Think Harder and Don't Overlook Your Options: Revisiting Issue-Commit Linking with LLM-Assisted Retrieval
Cole Morgan, Muhammad Asaduzzaman, Shaiful Chowdhurry, Shaowei Wang

TL;DR
This paper evaluates various retrieval and reranking techniques, including LLMs, for linking issue reports to commits, finding dense retrieval methods and traditional models most effective.
Contribution
It provides a comprehensive comparison of established and modern retrieval and reranking techniques, highlighting the practicality of dense retrieval and traditional models over LLMs.
Findings
Dense retrieval outperforms sparse methods in relevant commit identification.
Combining dense and sparse retrieval improves recall.

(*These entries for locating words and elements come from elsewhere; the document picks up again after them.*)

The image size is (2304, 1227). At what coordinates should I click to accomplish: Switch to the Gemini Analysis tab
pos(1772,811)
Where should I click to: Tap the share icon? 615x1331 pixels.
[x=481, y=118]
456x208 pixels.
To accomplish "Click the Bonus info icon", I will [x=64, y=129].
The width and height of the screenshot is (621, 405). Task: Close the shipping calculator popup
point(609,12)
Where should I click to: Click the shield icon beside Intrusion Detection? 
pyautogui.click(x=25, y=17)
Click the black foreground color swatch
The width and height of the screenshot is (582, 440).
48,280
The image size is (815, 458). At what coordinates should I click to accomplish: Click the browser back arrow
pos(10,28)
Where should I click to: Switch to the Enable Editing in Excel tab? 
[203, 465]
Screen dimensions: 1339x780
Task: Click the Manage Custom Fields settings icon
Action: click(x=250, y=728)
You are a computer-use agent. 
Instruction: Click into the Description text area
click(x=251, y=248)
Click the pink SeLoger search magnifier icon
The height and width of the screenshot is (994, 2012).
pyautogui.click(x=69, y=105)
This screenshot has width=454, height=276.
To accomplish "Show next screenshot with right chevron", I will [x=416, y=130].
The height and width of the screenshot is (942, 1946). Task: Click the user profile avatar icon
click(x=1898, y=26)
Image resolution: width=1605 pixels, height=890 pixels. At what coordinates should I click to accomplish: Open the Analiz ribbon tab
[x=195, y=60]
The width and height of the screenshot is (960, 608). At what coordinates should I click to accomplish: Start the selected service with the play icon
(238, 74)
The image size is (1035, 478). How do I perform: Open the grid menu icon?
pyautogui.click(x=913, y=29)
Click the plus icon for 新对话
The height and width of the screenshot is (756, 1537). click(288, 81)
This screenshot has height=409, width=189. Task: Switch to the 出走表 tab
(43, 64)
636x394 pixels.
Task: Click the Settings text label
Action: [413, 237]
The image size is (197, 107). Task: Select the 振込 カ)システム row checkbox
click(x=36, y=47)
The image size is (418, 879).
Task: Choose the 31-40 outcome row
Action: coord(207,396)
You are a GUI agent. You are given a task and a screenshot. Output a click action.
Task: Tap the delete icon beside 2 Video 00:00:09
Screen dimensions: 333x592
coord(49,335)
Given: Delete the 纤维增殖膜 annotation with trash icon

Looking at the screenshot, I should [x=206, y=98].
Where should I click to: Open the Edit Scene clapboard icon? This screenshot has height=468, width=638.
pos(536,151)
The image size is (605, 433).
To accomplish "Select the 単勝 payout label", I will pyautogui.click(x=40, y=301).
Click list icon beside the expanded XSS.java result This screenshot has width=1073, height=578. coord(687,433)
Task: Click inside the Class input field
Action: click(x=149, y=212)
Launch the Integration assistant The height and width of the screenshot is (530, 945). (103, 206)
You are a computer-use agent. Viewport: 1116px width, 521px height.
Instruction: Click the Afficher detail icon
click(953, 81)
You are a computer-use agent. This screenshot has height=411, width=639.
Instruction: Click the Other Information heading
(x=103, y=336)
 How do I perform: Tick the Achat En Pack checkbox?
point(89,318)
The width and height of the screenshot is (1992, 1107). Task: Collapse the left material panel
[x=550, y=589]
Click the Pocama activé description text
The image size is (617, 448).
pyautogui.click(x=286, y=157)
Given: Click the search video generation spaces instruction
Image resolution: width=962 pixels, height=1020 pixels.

Traditional machine learning rerankers outperform LLM-based approaches.
Abstract
Linking issue reports to the commits that resolve them is essential for software traceability, maintenance, and evolution. Accurate issue-commit links help developers to understand system changes and the rationale behind them. While numerous automated techniques have been proposed, ranging from heuristic and feature-based approaches to modern deep learning and large language model approaches, our goal is to evaluate these techniques to determine which are most effective and efficient. In this study, we revisit several established issue-commit link recovery techniques, including BTLink, EasyLink, FRLink, RCLinker, and Hybrid-Linker, and assess their performance for reranking issue-commit links. We first evaluate different retrieval methods (BM25, BM25L, SBERT-Semantic Search, ANNOY, LSH, HNSW) for their ability to efficiently retrieve relevant commits, reducing the candidate set that…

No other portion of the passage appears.